Suite à une campagne de lutte novatrice menée sur un archipel situé sur la côte ouest-africaine, des scientifiques espèrent avoir, pour la première fois, éradiqué les mouches tsé-tsé, agents vecteurs de la maladie du sommeil.



Des chercheurs français, guinéens et britanniques, ont réduit la population de mouches tsé-tsé à des niveaux indétectables sur les îles de Loos au large de la Guinée.


L'équipe a constaté que la vitesse de réduction dans la population est supérieure quand plusieurs méthodes de lutte sont utilisées simultanément, dont le recours à des pièges et des cibles imprégnés de poison, à la pulvérisation sélective au sol, à l'enduisage des porcs avec de l'insecticide, et à la construction de clôtures imprégnées autour des porcheries.
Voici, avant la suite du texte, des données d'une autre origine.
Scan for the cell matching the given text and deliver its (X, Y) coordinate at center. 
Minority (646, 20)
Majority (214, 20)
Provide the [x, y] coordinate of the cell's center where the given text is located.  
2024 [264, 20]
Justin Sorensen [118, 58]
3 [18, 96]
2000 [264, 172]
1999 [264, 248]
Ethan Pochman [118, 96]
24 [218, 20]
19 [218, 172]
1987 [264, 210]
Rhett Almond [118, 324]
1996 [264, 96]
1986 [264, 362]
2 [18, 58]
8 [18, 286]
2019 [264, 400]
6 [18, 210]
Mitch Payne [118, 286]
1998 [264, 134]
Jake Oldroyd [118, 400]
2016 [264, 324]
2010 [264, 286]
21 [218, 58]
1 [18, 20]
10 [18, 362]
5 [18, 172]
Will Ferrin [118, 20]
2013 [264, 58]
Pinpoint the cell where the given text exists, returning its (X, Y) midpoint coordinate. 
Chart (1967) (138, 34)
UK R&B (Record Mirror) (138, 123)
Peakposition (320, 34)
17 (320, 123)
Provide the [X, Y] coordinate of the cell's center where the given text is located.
Seuls très peu de programmes de lutte contre les mouches tsé-tsé ont été effectués dans le cadre de la lutte contre la maladie du sommeil en Afrique de l'ouest, selon le chercheur principal Moïse Kagbadouno, haut responsable au ministère de la santé et directeur du programme national de lutte contre la trypanosomiase humaine africaine (THA).


"Si nous réussissons, ce serait la première fois que nous démontrons que l'éradication de ces mouches est possible, et que l'impact est direct parce qu'il stoppe la transmission", explique-t-il.
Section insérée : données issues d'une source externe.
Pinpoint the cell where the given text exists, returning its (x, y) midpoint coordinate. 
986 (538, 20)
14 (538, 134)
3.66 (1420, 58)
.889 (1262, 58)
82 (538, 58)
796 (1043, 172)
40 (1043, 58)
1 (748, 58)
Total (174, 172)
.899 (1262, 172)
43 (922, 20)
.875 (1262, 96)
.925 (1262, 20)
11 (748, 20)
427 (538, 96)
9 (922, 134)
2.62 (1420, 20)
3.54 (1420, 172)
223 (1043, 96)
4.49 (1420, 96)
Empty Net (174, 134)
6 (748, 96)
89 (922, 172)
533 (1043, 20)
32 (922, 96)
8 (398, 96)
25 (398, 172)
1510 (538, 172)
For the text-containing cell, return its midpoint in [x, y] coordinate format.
Kagbadouno ajoute qu'il faut mener une campagne de lutte intégrée parce qu'aucune méthode ne s'est distinguée comme étant la plus efficace. Pour lui, cette expérience pourrait être reproduite dans le reste de la Guinée et dans d'autres pays, et des opérations de lutte dans les principales zones de prévalence de la maladie du sommeil en Guinée, proches de la côte, seront lancées au cours des tout prochains mois.


Chris Schofield, spécialiste des maladies infectieuses et tropicales à la London School of Hygiene & Tropical Medicine, au Royaume-Uni, juge néanmoins qu'il faut poursuivre la surveillance pendant une assez longue période pour s'assurer que toute la population de mouches tsé-tsé a été éradiquée, sinon elle risque de retrouver les niveaux précédents.


Schofield, qui est membre de la Campagne africaine d'éradication de la mouche tsé-tsé et de la trypanosomiase(PATTEC), prévoit le lancement probable cette année d'un vaste projet conjoint d'éradication de la mouche tsé-tsé dans la région du KwaZulu-Natal, le sud du Mozambique et au Swaziland, calqué sur le modèle de l'étude guinéenne.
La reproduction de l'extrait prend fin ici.